Publicado em 24/07/2013 por Rostand Medeiros
Morreu nesta
quarta-feira o último cangaceiro do bando de Lampião, Manoel Dantas Loiola, de
97 anos, mais conhecido como Candeeiro. Ele faleceu na madrugada de hoje no
Hospital Memorial de Arcoverde onde estava internado desde a semana passada,
após sofrer um derrame.
Na semana
passada, quando me encontrava no Sertão do Pajeú, na boa companhia dos amigos
André Vasconcelos, de Triunfo, o poeta Alexandre Morais, de Afogado da
Ingazeira e Álvaro Severo, de Serra Talhada, soubemos que ele estava bastante
doente e fiz minha oração como cristão, desejando a sua melhora. Quando soube
da notícia, na mesma hora me lembrei do encontro que tive com o cangaceiro
Candeeiro.
Manoel Dantas
Loiola, o Seu Né, o antigo cangaceiro Candeeiro e sua esposa, Dona Linda, na
tranquilidade do seu lar
Foi no dia 23
de outubro de 1999, há quase quatorze anos, quando discretamente comecei a sair
por este sertão afora em busca de sua história, de sua gente, de sua cultura e
de sua gênese.
Naquele dia,
em um distrito da cidade pernambucana de Buíque, eu conheci na verdade “Seu
Né”. Foi através do depoimento de Manoel Dantas Loiola, o Seu Né, o antigo
cangaceiro Candeeiro, que comecei a compreender que o entendimento do tema
cangaço jamais se resume na tola pergunta “-Foram os cangaceiros heróis, ou
bandidos?”, que muitos insistem em fazer e eu tolamente também me fazia.
Lembro-me
quando chegamos ao seu comércio e ele me olhou de um jeito inquisitivo, até
mesmo duro. Mas depois de um primeiro contato, percebi estar diante de uma
pessoa muito tranquila e discreta. Não quis conversar sobre o cangaço na sua
casa comercial, mas em sua residência, onde fomos magistralmente bem recebidos
por ele e sua esposa, Dona Linda.
Com ele fiz a
minha primeira entrevista com alguém envolvido em um fato histórico da minha
região. A conversa fluiu franca e aberta e o rolo de fita K7 parecia pouco para
tanto papo.
Muito bem
recebido pelo antigo membro do bando de Lampião
Em um dado
momento do nosso diálogo, sem maiores pretensões, sapequei a seguinte questão
“-Mas Seu Né, o Senhor se considerava um bandido?”.
Nessa hora
percebi que tinha passado uma linha meio complicada das memórias daquele homem.
Deu para ver que sua mulher ficou nitidamente tensa.
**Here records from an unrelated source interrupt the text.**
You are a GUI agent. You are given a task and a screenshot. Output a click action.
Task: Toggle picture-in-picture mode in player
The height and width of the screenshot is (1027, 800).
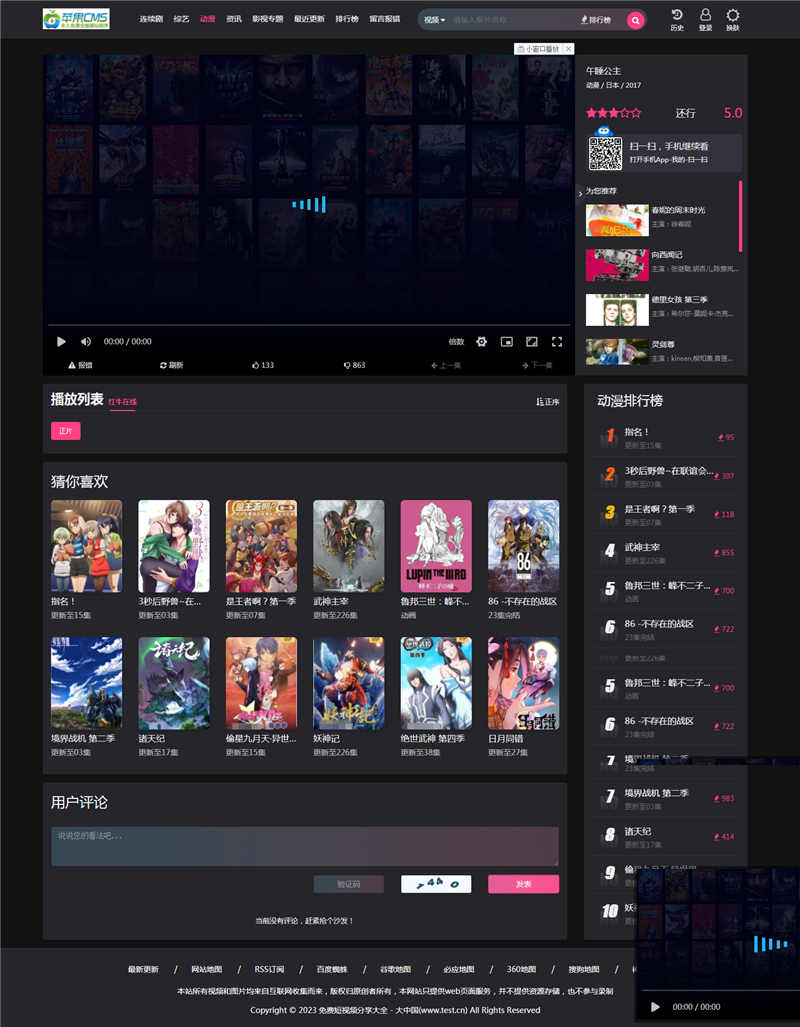point(507,342)
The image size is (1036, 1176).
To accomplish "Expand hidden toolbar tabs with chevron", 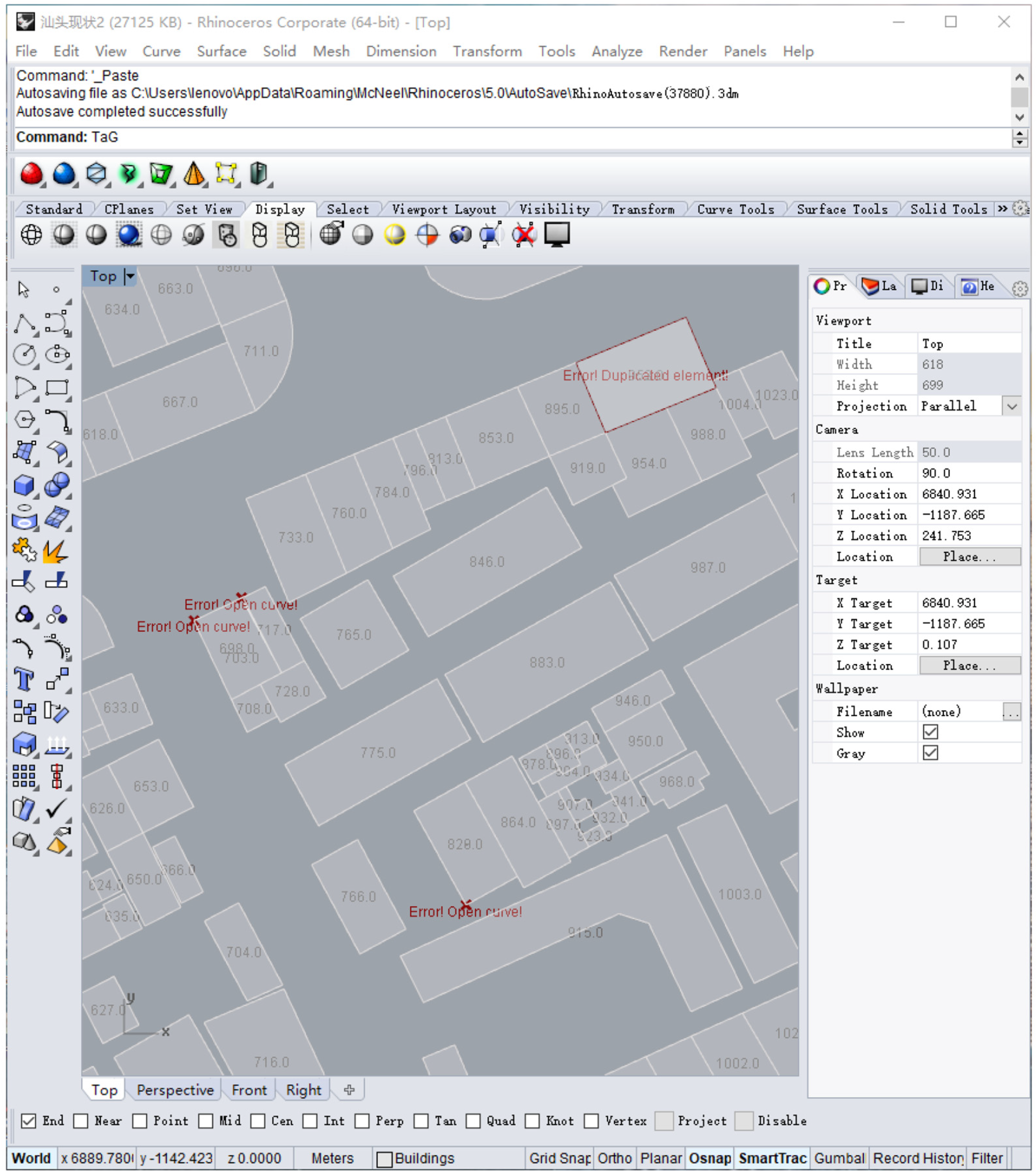I will pyautogui.click(x=1002, y=209).
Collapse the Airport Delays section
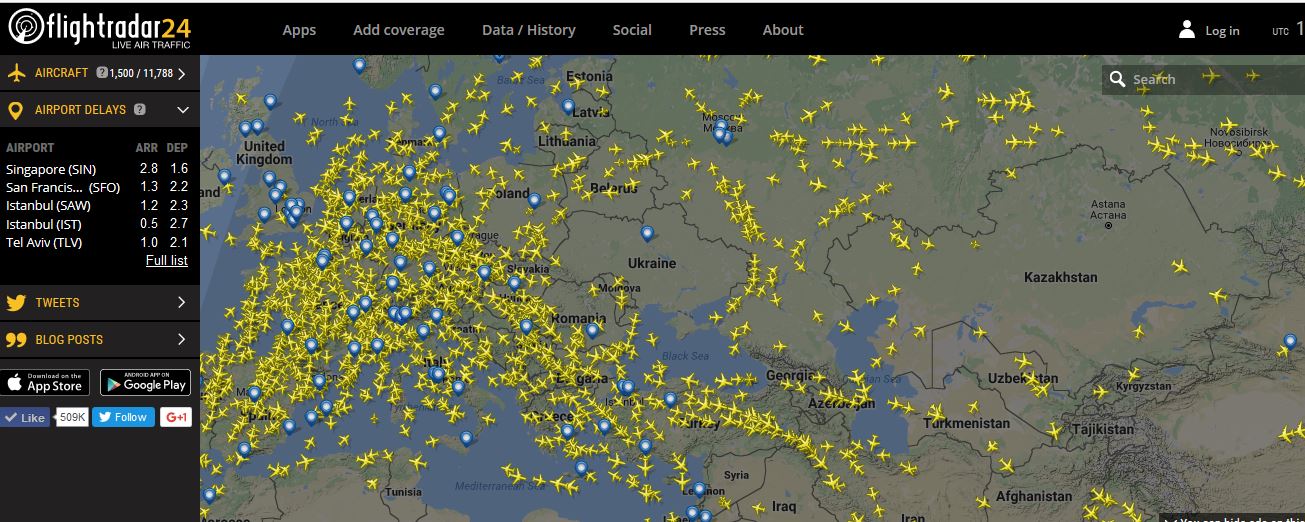 click(x=182, y=110)
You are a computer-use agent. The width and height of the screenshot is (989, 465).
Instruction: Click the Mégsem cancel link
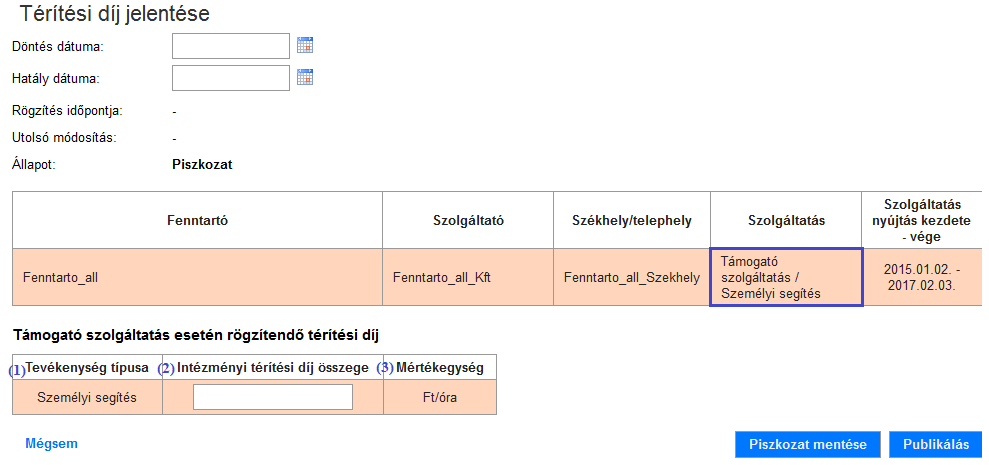coord(52,444)
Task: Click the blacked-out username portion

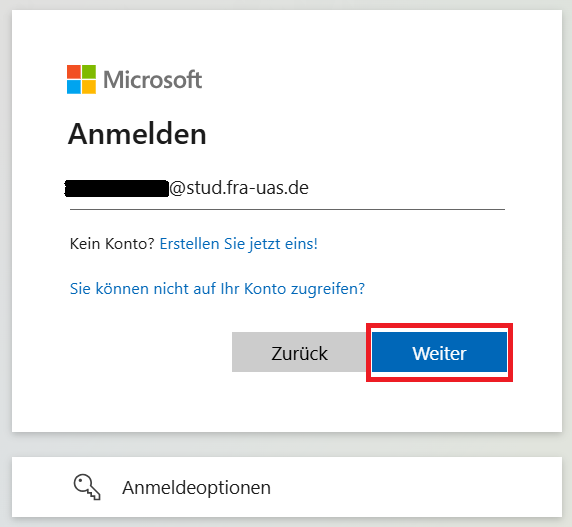Action: tap(117, 188)
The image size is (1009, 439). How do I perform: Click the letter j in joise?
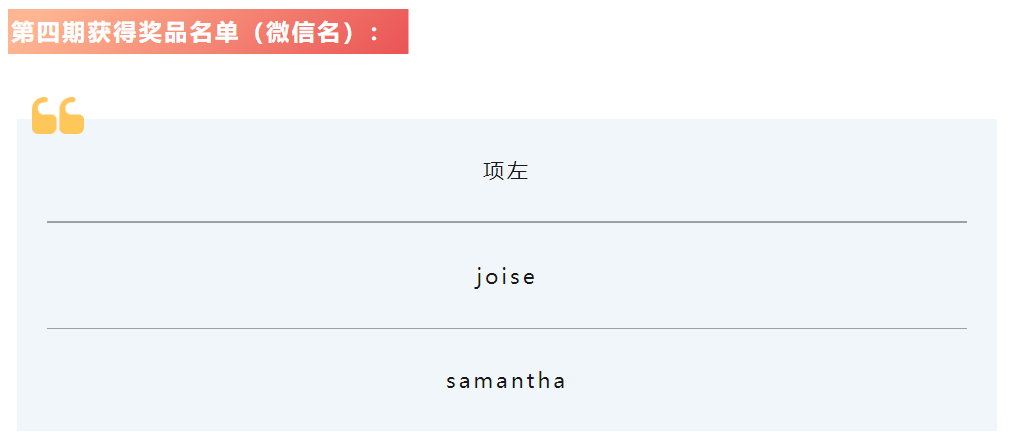tap(478, 277)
Primeiramente ele me olhou
primeiramente de um jeito inquisitivo e depois relaxou. Vai ver que percebeu
que a minha pergunta não tinha malícia. Mas foi a segurança de sua resposta,
sem nenhuma grosseria, que eu jamais esqueci…
“-Eu nunca fui
bandido, fui cangaceiro!”.
Aquela resposta
criou em mim um desejo enorme de entender porque aquele homem tinha aquele
pensamento, tinha aquela identidade. Desse dia em diante eu compreendi
que, não apenas a história do cangaço, mas praticamente muitos aspectos ligados
a história do Nordeste do Brasil é bem mais complexa do que podemos
imaginar. E você só obtém respostas se cair em campo, elas não caem do céu
e na vida real o “CRTL-C & CRTL-V” é uma piada.
As palavras de
candeeiro conseguiram abrir em mim uma dimensão que não percebia. Até então a
ideia que tinha era que os cangaceiros eram tão somente marginais, foras da
lei. Para corroborar esta minha ideia, bastava olhar uma das antigas fotos dos
grupos de cangaceiros e ver alguns crimes saltavam aos olhos; ali estava bem
caracterizado o bando, ou formação de quadrilha e o uso de armas restritas as
Forças Federais (como não sou da área de Direito posso errar na informação do
crime).
Pois bem,
depois de ouvir a firme diretiva do ex-cangaceiro Candeeiro, comecei a perceber
que ali havia uma forte ideia de identidade. De uma identidade própria,
estranha, exclusiva e dela o Seu Né, pelo menos naquela fase de sua vida, muito
se orgulhava. Talvez seu orgulho fosse o mesmo que um militar sente de sua
farda, de sua patente e de suas medalhas. Comecei a ver que se os tais
“Guerreiros do Sol” eram só bandidos, porque a roupa tão marcante? A mesma
roupa que alcançaria uma inigualável e única característica.
Segundo os
jornais afirmam o Seu Manoel Loiola ingressou no bando de Lampião em
1937, mas afirmava que foi por acidente. Trabalhava em uma fazenda em Alagoas
quando um grupo de homens ligados ao famoso bandido chegou ao local. Pouco
tempo depois, a propriedade ficou cercada por uma volante e ele preferiu seguir
com os bandidos para não ser morto.
Segundo o meu
amigo José Mendes, de Mossoró, este é Cadeeiro nos tempos do cangaço-
http://blogdomendesemendes.blogspot.com.br/2011/04/porque-reuniao-no-coito-do-angico.html
Ele me
comentou que entre o momento que entrou no cangaço, até a morte de Lampião,
aqueles foram momentos inesquecíveis de sua vida.
Os jornais
comentam que Candeeiro afirmou que nos quase dois anos que ficou no bando tinha
a função de entregar as cartas escritas por Lampião, exigindo dinheiro de
grandes fazendeiros e comerciantes. Sempre retornava com o pedido atendido.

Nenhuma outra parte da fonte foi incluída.